It is not fashionable in our country to look for lessons from the rest of mother continent Africa. But for the purposes of expanding the debate on the role of universities of technology (Higher Learning, June 13) one can look at the role of the University for Development Studies in Tamale, Ghana for ideas.
The university is a multi-campus, established in Ghana’s northern savannas in 1992 by the government to “blend the academic world with the community in order to provide constructive interaction between the two for the total development of northern Ghana, in particular, and the country as a whole”.
The strategic vision of the university is to be a “home for world- class pro-poor scholarship” and it sees itself as [developing] “new thinking in higher education which emphasises the need for universities to play a more active role in addressing problems of the society, particularly in the rural areas”.
The first flagship achievement of the university is the fact that it has successfully blended its academic programmes with grassroots community-based training. Students of a given academic tier group identify a specific region and in smaller groups live in the communities and interact with the people during each trimester for three years of their four-year degree.
In the first year, students are introduced to community studies. In the second year students, together with the communities, identify the development problems and challenges in their respective communities and on that basis work together with the community members to formulate specific intervention in the third year.
In a nutshell the curricula of the faculties of the university emphasise community entry, community dialogue, extension and practical tools of inquiry.

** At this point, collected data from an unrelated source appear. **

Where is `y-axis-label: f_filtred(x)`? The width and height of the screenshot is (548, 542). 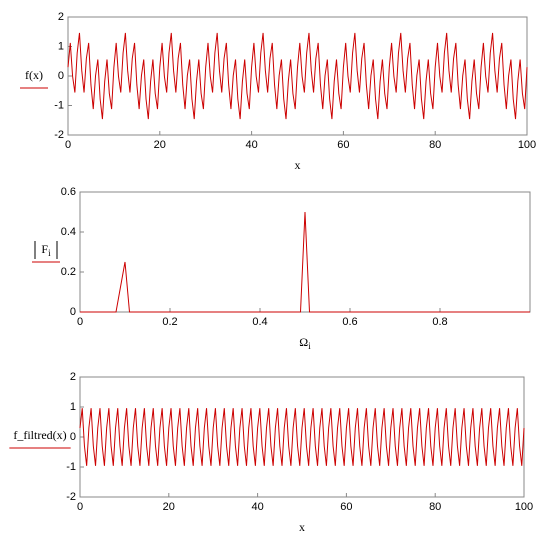 y-axis-label: f_filtred(x) is located at coordinates (40, 435).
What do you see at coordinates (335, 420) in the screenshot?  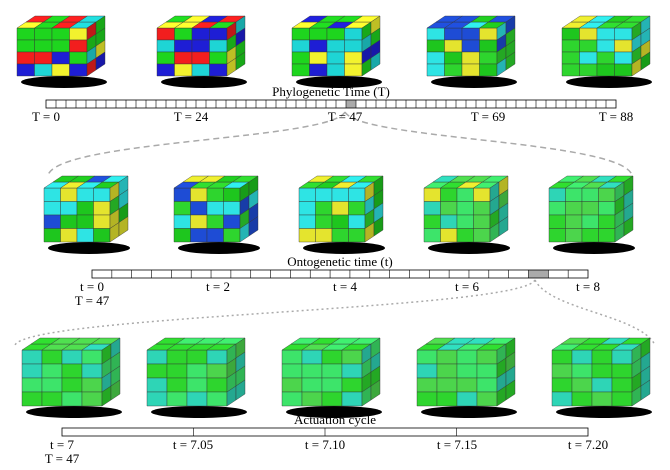 I see `timeline-title: Actuation cycle` at bounding box center [335, 420].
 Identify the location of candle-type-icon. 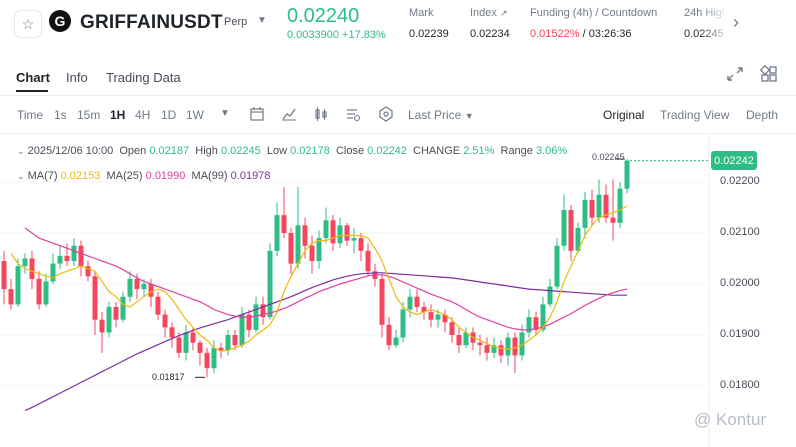
(321, 114).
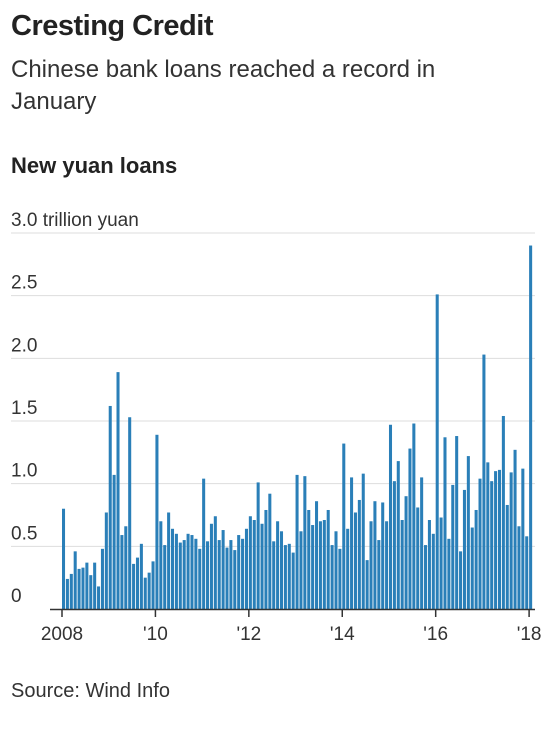 The image size is (558, 730). Describe the element at coordinates (75, 220) in the screenshot. I see `y-tick-label: 3.0 trillion yuan` at that location.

This method of university-community interaction differs from other forms of community interaction because it directly blends pedagogical paradigm with the community and in the process betters the community.
Thus instead of the university becoming a change agent it acts as a bettering agent. This idea provides an antidote to or avoids the problem of being a change agent — where change is difficult, painful or impossible.
The guiding principle of the university is that it starts from what people know and understand and then “rubs in” scientific knowledge.
Universities of technology are uniquely set up to harness these opportunities fully by utilising the concept of co-creation.